§ EXCERPT
:::::

The finding may be influenced by economics or education, he adds.

"Most veterinarians are trained to pick your favorite disease and test for it," he says.

Officials fear reintroduction of the screwworm with the latest round of bioterrorism threats. It's not currently in the United States, and officials want to keep it that way.

But especially in the cases of dogs that have extensive exposure to ticks and fleas, Breitschwerdt says the diagnosis is now based not only on just testing for antibodies, which suggest that the dog has been exposed, but on PCR testing which is a way of detecting DNA for Rickettsia, Ehrlichia, Babesia or Bartonella.

"What we have been able to do literally in the last three years is bring in molecular biology to the science of tick-transmitted infectious disease and use molecular approach to provide a unique fingerprint for these bacteria," he explains. "So when a veterinarian pulls a blood sample in their patient and sends it to us for testing, we can actually say there is DNA to that organism present, meaning there's no question whether the dog is actively infected. With serology, the problem is always when you're testing for antibodies, does it reflect recent infection or active infection, or does it just reflect the fact that we've seen this organism at some point in our past."

:::::

§ DATASET EXTRACT

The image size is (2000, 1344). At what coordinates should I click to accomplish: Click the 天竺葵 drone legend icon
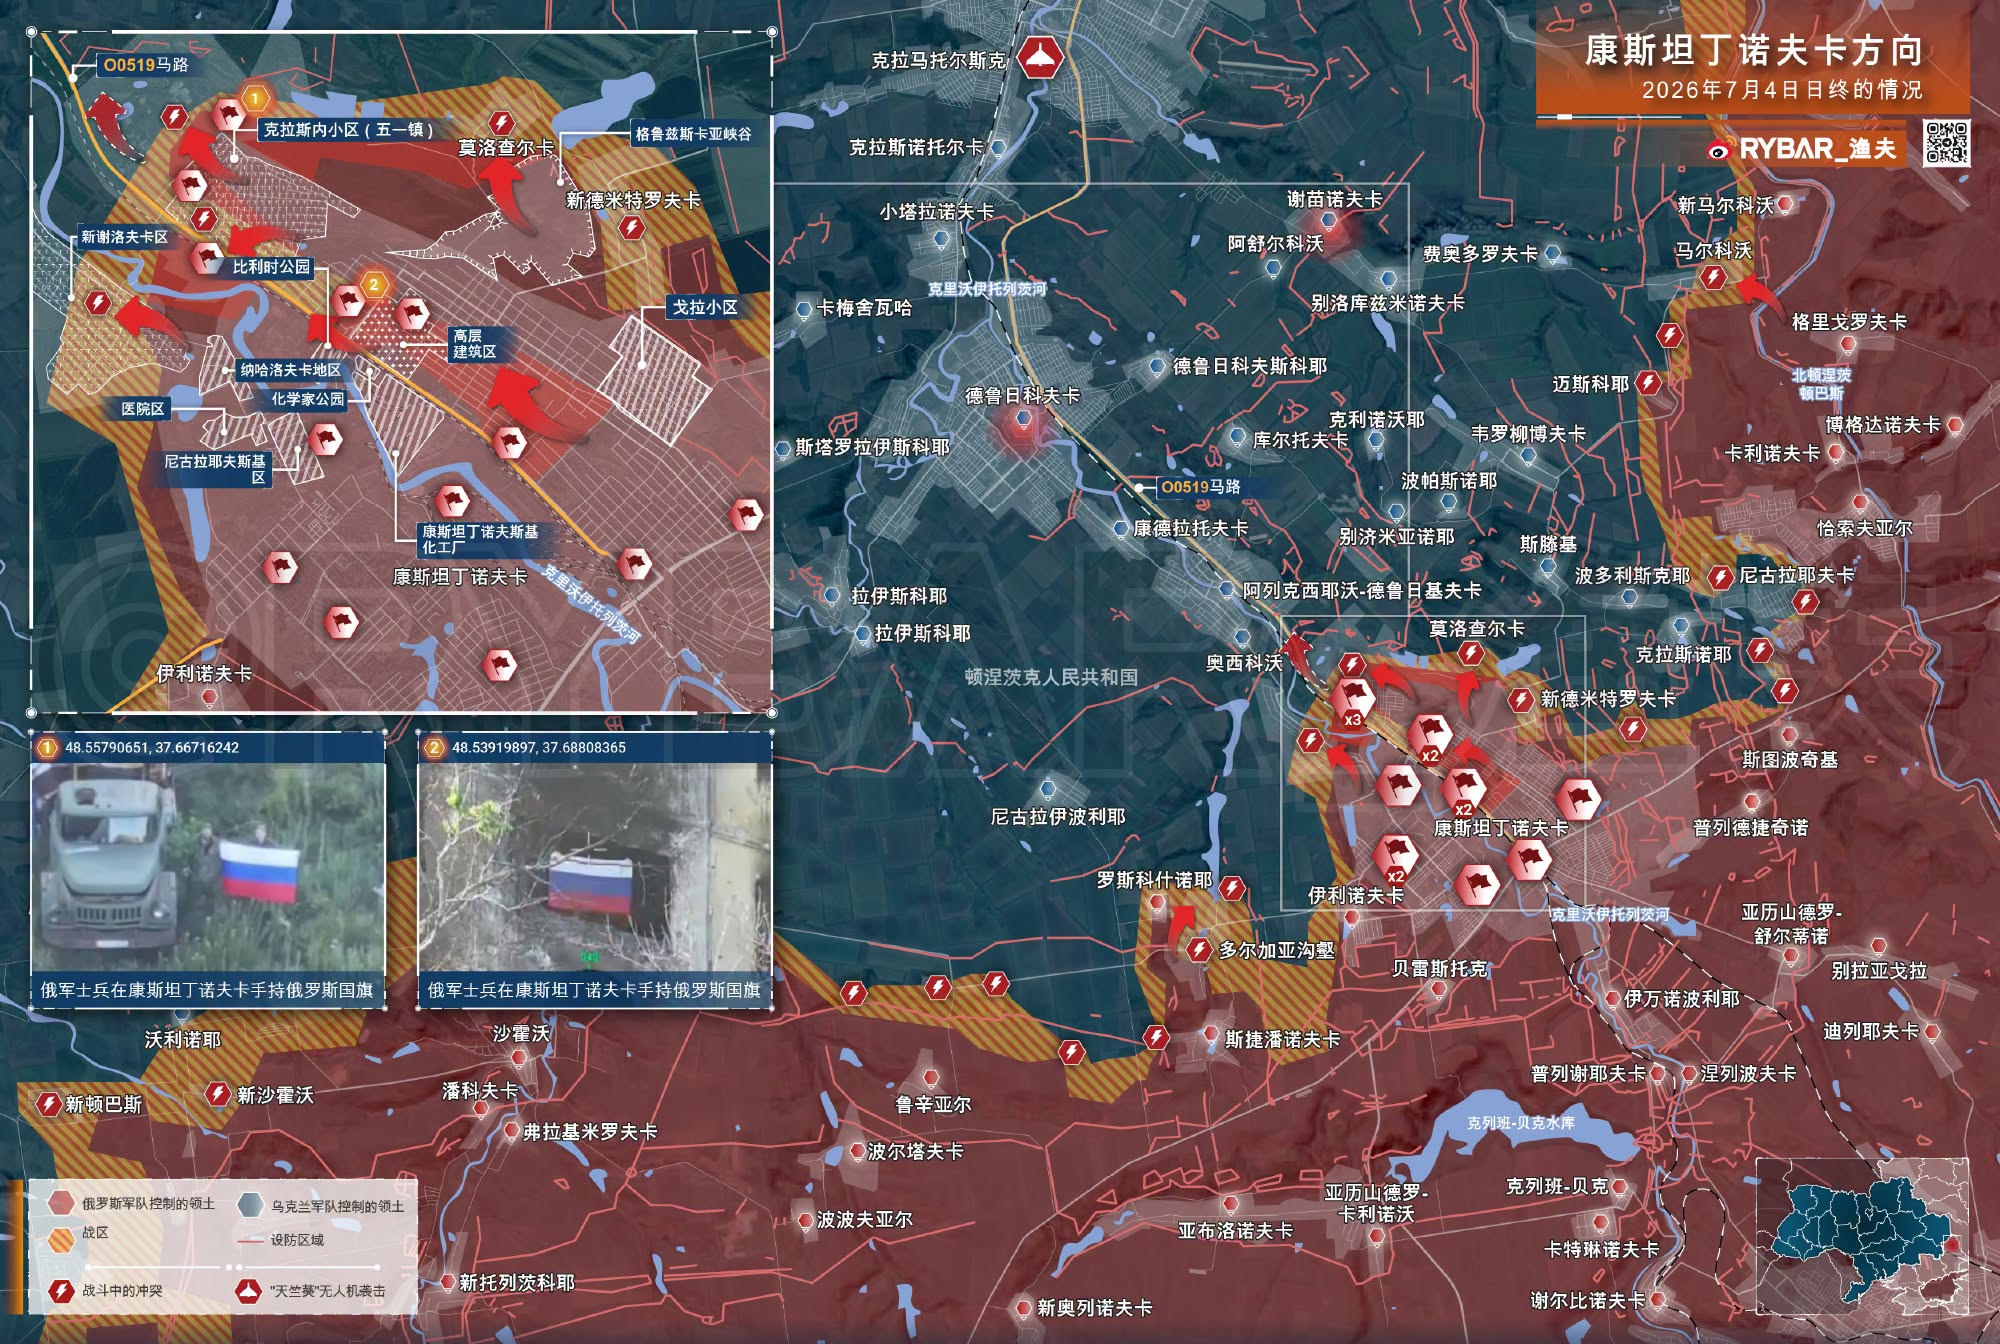point(247,1291)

:::::

§ PROBLEM TO WORK ON
In the excerpt on testing dogs for tick-borne infections, set down the passage between "Officials fear reintroduction" and "Babesia or Bartonella.", inclusive, copying it word for word.

§ ANSWER SPACE
Officials fear reintroduction of the screwworm with the latest round of bioterrorism threats. It's not currently in the United States, and officials want to keep it that way.

But especially in the cases of dogs that have extensive exposure to ticks and fleas, Breitschwerdt says the diagnosis is now based not only on just testing for antibodies, which suggest that the dog has been exposed, but on PCR testing which is a way of detecting DNA for Rickettsia, Ehrlichia, Babesia or Bartonella.